Creating a Comprehensive System for Evaluating Teaching

Posted by on June 18, 2012

Toward a comprehensive system

A new report from Stanford University conceives of an integrated system that evaluates teachers and provides professional support along the teaching-career continuum, making assessments at key career milestones — pre-service, initial licensure, tenure, and professional licensure — uniformly across districts, providing support for supervision and professional learning, identifying teachers who need additional assistance or even a change of career, and recognizing expert teachers who can contribute to the learning of peers. The report distinguishes between teacher quality — personal traits, skills, and understandings — and teaching quality — strong instruction that enables a wide range of students to learn. The report views teaching quality as a function of teacher quality, but also as strongly influenced by the context of instruction.

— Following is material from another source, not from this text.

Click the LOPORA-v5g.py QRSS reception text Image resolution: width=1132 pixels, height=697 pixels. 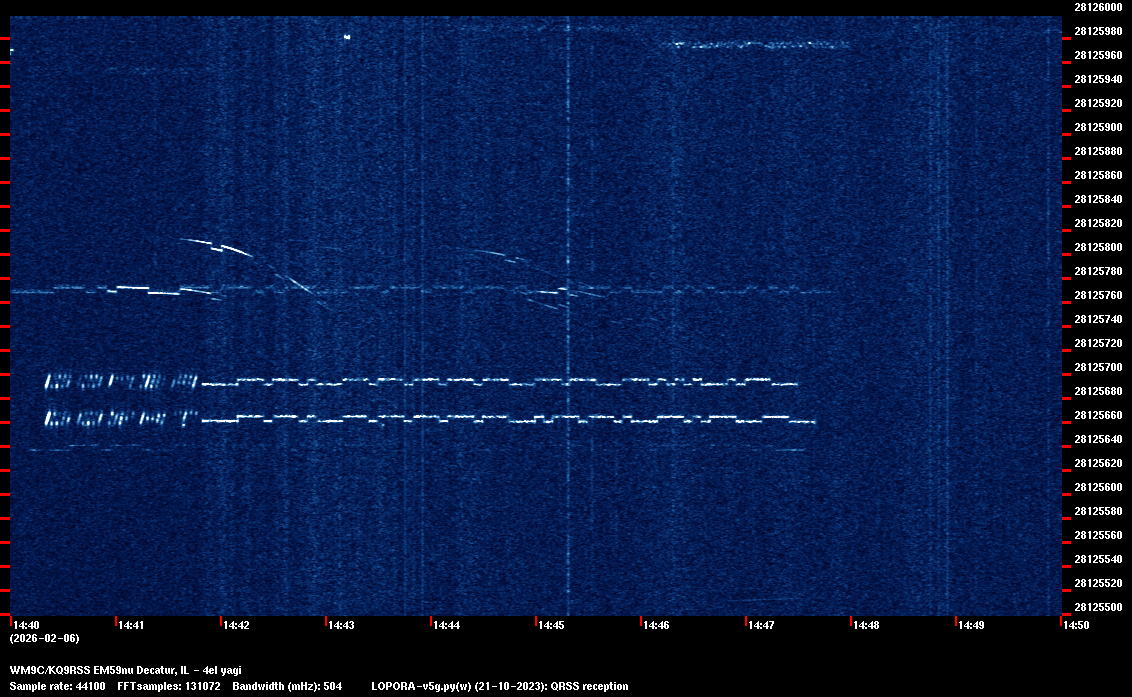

In addition to clear standards for student learning, accompanied by high-quality curriculum materials and assessments, a system should include five key elements: common statewide standards; performance assessments based on statewide standards; local evaluation systems aligned to the same standards; support structures to ensure trained evaluators, mentoring for teachers, and fair personnel action; and aligned professional learning opportunities. To transform systems, incentives should promote collaboration and knowledge-sharing over competition. Knowledge-sharing develops both learning organizations and a learning-oriented system, in which ongoing evaluation and inquiry into practice are stimulated within and across classrooms, across schools partnered within regions, and within the system as a whole.